Published: Friday, March 4 2005 12:00 a.m. MST

For more than a century, gardeners across the country have been growing sweet peas. In the 1930s, box cars of sweet pea seeds were shipped from California producers to customers throughout the country. This fragrant climber graced gardens everywhere.

English gardeners knew sweet peas as "the Queen of Annuals." The flowers have an air of romance in both their scent and appearance. These unique, charming annuals show vivid colors, exceptional fragrance and wonderful length of bloom.

Once you grow fragrant sweet peas, you never forget their appeal. The sensuous fragrance is a captivating blend of honey and orange blossom, and the intensity varies from one cultivar to another. If the flowers had no other charms, they are worth growing for this alone. The species' scientific name, Lathyrus odoratus, describes how fragrant the plants are.

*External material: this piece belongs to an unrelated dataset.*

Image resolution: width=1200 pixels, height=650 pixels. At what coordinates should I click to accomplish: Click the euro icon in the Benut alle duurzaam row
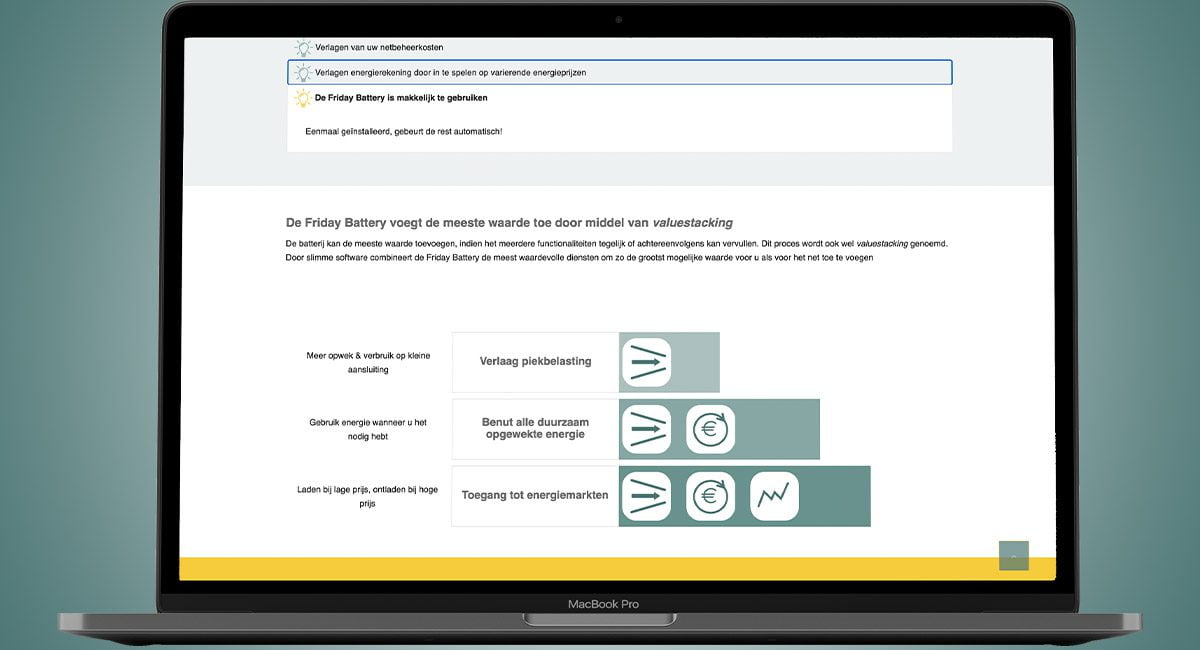tap(710, 429)
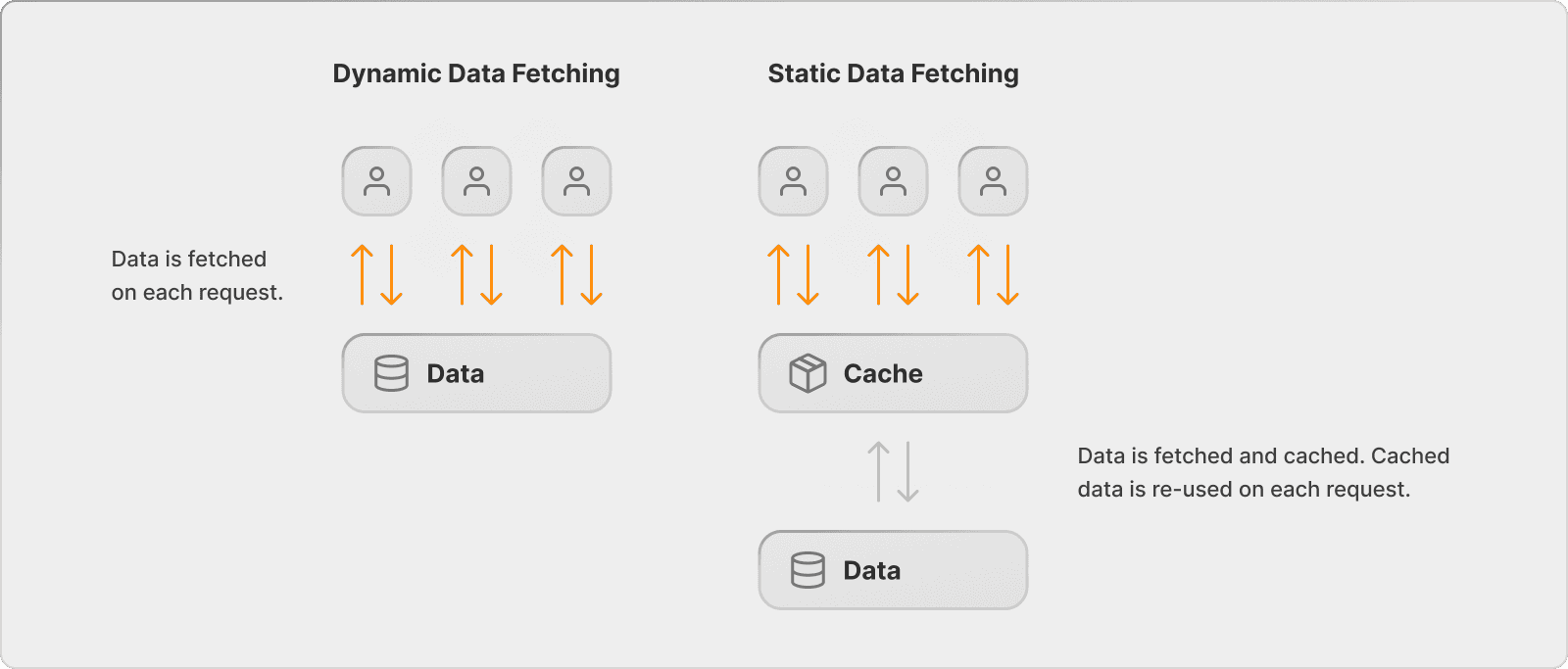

If you love rainbows, you will also love sweet peas. They offer one of the widest color ranges of any flower, including crimson red, navy blue, pastel lavender, pink and pure white. Color configurations include solid colors, bicolors and streaked or flaked flowers.

Although the flowers are a little hard to describe, the ruffled blooms look like little fluttering butterflies.

Sweet peas, like their garden counterparts, are legumes. With the growing interest in edible flowers, it is important to be specific with naming. Garden peas (Pisum sativum), such as English peas, podded peas and snow peas, are edible, while sweet peas (Lathyrus odoratus) are poisonous — especially the flowers and seeds.

The moniker "sweet pea" was supposedly first used by the poet Keats in the early 1800s. Lathyrus odoratus is the common sweet pea, but other Lathyrus species are worth mentioning. (In the genus Lathyrus, there are 110 species and innumerable cultivars.)

Lathyrus latifolius, a cold-hardy perennial, is available in four colors and a mix. Lathyrus sativus produces small gentian blue flowers, while Lathyrus chloranthus has yellow flowers. Breeders have tried unsuccessfully to bring the elusive yellow flower into the commercial Lathyrus odoratus.

While the botanical classification is interesting, gardeners usually classify them in four ways: habit, flower form, fragrance or day-length response.

Plant habit can include climbing, where tendrils wind around a support and can grow 6 to 10 feet depending upon conditions, and cultivars or compact, where plants reach 8 to 24 inches tall and need no support. Select your site and then determine the desired habit.